How to Read Text Files in Pandas

One of the most frequent tasks I handle as a Python developer is bringing external data into a Pandas DataFrame for analysis.

While we often talk about CSVs, a lot of legacy data or system logs are stored in plain text files (.txt).

In this tutorial, I will show you exactly how I use Pandas to read text files efficiently, covering different delimiters and common formatting hurdles.

The Go-To Method: Use pd.read_csv for Text Files

Even though the function is named read_csv, it is actually the most versatile tool for reading almost any delimited text file.
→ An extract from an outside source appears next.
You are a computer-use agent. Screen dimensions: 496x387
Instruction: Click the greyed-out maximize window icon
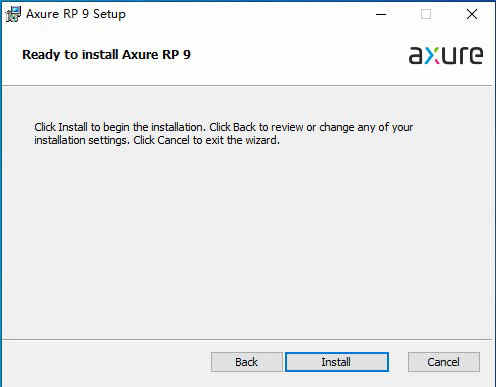click(426, 14)
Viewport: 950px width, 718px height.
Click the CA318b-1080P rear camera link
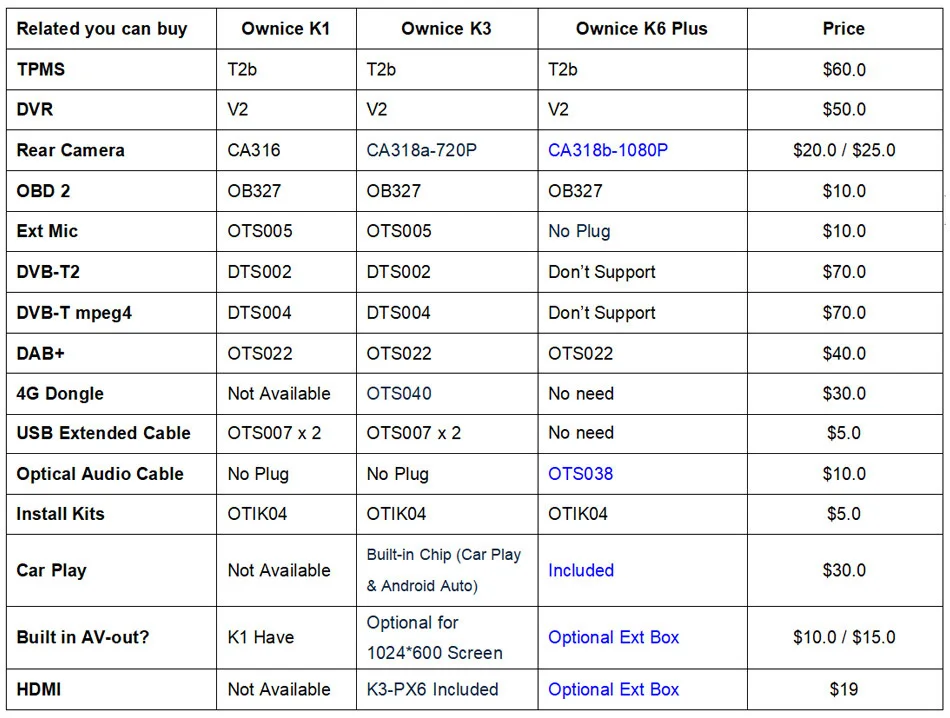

I use this method about 90% of the time because it is highly optimized for performance.

Example: Read a Pipe-Delimited Texas Real Estate File

Let’s say you have a text file containing real estate data from Austin, Texas, where the values are separated by a pipe (|) symbol instead of a comma.

import pandas as pd

# I prefer using read_csv even for .txt files by specifying the separator
file_path = 'austin_real_estate.txt'

# Creating a sample text file for the demonstration
with open(file_path, 'w') as f:
    f.write("Property_ID|Neighborhood|Price_USD\n")
    f.write("101|Zilker|850000\n")
    f.write("102|Tarrytown|1200000\n")
    f.write("103|Bouldin Creek|975000\n")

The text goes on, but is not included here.